━━━ INFORMATION ━━━
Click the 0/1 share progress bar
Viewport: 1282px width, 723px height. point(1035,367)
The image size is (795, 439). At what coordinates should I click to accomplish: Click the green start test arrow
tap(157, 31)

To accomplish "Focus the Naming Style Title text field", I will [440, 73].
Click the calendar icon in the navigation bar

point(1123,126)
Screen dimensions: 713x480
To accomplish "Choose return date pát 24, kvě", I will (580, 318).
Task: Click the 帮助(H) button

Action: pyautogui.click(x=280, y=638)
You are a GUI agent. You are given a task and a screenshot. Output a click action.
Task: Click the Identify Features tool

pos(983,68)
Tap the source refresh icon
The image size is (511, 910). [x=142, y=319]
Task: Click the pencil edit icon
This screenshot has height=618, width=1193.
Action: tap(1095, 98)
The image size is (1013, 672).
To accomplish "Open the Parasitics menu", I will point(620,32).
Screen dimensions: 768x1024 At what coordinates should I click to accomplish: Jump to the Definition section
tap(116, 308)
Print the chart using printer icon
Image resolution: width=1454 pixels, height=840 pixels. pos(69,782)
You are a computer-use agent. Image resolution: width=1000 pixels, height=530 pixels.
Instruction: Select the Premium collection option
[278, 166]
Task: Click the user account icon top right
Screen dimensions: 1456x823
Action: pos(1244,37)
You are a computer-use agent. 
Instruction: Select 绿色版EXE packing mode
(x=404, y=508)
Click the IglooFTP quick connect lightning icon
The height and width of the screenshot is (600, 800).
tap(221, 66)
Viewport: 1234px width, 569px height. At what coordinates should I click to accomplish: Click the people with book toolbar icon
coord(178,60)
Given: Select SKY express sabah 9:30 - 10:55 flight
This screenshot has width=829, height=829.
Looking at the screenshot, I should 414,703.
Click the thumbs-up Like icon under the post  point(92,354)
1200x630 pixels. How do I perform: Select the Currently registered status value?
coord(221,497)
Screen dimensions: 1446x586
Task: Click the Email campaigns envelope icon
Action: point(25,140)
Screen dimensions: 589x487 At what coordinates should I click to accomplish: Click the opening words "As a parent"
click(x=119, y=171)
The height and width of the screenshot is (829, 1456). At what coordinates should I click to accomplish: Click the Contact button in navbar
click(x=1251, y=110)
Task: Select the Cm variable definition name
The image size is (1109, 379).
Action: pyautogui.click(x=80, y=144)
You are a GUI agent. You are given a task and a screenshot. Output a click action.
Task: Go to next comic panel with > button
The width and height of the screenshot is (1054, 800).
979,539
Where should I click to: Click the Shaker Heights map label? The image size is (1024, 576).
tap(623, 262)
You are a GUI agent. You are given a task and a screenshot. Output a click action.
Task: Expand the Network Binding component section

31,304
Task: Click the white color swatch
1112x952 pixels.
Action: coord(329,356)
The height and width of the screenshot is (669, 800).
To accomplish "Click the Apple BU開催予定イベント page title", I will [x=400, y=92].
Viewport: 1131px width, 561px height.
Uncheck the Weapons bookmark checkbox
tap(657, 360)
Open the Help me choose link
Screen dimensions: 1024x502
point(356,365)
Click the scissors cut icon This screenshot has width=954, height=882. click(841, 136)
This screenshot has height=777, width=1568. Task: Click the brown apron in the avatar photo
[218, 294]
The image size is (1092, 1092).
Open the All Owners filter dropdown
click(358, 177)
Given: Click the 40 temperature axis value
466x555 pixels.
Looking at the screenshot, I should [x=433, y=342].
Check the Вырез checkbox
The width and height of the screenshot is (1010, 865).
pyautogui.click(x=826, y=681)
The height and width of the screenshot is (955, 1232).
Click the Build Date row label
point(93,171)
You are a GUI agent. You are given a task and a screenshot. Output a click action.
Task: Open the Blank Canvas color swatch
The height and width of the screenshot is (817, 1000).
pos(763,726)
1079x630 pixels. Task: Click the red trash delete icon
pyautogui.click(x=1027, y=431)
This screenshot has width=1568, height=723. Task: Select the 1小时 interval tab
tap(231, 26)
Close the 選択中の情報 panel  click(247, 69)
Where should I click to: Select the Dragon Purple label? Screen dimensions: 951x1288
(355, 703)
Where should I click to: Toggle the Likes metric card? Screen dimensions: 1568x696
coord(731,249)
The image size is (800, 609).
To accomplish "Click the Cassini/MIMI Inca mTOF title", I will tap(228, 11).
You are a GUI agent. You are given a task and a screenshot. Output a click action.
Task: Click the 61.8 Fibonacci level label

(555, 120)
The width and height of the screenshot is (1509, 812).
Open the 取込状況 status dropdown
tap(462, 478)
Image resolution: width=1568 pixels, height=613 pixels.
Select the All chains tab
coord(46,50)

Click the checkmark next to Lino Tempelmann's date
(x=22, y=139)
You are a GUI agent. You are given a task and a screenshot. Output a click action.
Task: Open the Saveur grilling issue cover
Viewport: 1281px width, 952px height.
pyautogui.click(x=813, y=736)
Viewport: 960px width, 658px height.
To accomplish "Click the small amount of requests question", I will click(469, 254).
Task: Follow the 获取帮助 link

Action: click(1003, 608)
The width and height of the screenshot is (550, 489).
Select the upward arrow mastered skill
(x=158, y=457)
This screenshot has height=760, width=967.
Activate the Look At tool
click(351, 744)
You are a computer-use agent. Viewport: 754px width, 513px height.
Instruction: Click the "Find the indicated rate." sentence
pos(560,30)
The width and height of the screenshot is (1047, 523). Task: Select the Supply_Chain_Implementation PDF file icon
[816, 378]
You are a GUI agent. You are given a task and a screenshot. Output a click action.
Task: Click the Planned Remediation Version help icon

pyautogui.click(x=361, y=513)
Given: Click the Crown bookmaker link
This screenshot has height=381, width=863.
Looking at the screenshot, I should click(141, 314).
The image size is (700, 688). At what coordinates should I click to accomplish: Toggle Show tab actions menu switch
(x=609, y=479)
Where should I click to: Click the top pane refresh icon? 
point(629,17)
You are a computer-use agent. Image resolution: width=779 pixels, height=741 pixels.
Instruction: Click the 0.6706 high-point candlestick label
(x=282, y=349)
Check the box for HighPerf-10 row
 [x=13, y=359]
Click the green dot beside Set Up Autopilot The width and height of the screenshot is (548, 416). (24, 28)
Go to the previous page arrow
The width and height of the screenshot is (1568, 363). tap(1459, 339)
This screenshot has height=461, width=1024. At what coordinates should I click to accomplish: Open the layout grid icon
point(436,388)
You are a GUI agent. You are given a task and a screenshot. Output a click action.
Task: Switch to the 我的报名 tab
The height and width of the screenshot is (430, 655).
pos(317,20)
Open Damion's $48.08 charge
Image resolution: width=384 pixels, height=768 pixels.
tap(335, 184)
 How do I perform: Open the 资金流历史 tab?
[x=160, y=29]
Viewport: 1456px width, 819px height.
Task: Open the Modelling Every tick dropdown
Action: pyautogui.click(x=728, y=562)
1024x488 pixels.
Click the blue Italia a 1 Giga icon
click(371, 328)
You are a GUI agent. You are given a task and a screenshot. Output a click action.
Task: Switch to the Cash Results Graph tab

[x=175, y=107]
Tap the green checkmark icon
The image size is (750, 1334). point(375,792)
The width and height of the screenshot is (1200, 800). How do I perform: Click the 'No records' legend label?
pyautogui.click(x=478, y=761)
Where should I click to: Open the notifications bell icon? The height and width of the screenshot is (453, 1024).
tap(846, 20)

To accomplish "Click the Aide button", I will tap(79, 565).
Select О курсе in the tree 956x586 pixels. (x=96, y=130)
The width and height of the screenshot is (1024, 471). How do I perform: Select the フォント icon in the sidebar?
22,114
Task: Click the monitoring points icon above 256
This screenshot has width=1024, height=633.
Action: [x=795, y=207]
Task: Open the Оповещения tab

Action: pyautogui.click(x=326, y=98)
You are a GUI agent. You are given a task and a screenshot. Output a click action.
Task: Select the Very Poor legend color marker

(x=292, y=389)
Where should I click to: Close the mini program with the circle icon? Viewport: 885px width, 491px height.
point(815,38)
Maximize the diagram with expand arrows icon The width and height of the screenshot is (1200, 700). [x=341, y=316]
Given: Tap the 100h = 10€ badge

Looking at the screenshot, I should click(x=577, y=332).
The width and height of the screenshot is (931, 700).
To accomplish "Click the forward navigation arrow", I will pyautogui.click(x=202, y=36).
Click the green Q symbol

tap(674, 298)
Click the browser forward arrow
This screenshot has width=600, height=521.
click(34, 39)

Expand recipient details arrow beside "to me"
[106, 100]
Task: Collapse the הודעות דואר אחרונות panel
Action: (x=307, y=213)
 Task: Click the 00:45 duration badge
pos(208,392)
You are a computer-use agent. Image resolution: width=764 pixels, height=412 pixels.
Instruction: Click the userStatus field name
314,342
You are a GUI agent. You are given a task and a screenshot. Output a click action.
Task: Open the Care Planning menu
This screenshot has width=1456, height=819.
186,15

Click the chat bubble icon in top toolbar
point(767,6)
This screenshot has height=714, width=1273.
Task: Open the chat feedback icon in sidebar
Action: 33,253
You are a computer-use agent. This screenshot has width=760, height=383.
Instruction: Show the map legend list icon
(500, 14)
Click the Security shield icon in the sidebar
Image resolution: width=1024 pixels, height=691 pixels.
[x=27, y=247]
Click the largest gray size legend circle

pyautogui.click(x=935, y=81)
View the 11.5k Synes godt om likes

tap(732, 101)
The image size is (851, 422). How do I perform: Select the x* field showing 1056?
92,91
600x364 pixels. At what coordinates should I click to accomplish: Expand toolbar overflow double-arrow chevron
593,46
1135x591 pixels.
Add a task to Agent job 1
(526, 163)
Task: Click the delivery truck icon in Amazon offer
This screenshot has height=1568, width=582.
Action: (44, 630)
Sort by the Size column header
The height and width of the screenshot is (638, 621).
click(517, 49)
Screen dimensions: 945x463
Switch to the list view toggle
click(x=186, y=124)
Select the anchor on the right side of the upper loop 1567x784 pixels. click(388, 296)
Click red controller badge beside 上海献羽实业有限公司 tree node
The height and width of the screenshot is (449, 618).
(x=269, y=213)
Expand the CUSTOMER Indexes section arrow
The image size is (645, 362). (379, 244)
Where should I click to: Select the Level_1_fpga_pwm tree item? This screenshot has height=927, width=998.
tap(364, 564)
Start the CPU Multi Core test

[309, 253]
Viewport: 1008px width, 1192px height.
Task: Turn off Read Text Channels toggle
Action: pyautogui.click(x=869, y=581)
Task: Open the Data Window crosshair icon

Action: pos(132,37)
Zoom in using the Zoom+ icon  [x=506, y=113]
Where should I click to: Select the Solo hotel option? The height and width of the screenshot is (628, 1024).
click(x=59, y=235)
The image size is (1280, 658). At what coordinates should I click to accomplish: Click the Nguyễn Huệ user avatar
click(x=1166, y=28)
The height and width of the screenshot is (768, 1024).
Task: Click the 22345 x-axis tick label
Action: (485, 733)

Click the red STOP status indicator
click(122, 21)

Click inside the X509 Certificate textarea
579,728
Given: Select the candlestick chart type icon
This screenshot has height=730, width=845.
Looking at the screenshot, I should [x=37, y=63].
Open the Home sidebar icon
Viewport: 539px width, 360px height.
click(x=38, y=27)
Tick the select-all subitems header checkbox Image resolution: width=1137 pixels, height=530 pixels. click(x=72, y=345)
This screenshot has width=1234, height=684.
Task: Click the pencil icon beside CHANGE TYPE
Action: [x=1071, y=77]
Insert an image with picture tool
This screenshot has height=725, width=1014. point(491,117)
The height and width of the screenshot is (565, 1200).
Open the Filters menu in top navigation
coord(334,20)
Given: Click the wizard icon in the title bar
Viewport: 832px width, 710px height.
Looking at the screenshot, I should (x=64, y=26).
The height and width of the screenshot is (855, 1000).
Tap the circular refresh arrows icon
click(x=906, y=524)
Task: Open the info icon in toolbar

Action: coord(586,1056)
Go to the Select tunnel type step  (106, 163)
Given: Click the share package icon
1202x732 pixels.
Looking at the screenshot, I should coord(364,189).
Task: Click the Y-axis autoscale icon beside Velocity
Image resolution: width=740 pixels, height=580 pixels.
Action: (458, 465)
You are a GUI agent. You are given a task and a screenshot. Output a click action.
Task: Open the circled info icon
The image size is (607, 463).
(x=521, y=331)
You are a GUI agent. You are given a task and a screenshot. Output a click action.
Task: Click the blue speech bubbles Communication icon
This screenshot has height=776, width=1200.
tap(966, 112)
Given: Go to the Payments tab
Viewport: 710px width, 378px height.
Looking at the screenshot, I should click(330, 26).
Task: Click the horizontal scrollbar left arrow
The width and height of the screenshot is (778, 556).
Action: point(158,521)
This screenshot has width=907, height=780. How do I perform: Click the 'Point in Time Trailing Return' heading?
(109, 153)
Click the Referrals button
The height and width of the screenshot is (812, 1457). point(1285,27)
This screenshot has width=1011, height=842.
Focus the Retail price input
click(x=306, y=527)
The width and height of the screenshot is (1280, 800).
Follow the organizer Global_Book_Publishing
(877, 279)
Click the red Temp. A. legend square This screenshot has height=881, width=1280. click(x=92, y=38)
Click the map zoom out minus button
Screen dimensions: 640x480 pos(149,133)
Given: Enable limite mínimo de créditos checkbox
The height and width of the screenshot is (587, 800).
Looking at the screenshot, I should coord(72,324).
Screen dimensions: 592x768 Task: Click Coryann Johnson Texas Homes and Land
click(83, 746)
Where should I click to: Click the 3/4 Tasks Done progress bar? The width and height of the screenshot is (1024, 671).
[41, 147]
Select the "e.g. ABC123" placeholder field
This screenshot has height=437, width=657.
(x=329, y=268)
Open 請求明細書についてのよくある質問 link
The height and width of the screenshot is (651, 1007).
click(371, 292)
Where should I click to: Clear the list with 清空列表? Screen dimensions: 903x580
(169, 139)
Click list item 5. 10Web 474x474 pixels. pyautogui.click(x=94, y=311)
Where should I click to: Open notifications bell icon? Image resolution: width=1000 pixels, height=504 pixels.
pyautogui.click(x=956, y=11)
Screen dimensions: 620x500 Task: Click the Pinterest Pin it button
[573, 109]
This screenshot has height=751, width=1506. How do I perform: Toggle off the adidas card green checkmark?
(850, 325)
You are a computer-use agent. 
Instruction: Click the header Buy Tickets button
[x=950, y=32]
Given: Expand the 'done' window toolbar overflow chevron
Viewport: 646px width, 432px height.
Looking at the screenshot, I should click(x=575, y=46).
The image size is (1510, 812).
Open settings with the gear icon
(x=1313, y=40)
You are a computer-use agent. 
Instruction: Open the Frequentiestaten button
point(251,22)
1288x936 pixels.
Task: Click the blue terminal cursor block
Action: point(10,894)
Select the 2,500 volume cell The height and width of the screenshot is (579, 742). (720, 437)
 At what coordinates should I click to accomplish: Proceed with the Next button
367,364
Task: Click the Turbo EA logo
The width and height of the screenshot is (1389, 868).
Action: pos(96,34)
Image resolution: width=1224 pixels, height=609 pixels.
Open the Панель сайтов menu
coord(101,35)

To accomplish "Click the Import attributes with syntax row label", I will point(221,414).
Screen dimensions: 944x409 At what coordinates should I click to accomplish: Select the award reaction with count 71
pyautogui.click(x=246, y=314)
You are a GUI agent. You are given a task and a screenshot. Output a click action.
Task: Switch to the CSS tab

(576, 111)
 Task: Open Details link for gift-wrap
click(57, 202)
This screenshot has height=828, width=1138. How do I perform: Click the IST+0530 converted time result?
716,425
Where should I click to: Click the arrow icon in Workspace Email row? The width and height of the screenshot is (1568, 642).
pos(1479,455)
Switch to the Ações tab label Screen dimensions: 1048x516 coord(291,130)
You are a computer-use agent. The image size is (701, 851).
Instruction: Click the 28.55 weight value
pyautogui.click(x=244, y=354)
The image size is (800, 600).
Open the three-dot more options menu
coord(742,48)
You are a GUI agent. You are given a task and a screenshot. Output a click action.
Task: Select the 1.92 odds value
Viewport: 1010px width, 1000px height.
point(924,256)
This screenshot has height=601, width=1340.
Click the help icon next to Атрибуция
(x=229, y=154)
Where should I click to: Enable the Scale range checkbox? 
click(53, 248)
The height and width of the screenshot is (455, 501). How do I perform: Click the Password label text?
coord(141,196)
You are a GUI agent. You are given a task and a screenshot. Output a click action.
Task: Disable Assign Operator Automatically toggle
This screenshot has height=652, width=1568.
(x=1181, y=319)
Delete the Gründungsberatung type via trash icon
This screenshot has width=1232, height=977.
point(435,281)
━━━
Search the entries above for "swatch". Show every line that has it.

Task: Click the white color swatch
Task: Open the Blank Canvas color swatch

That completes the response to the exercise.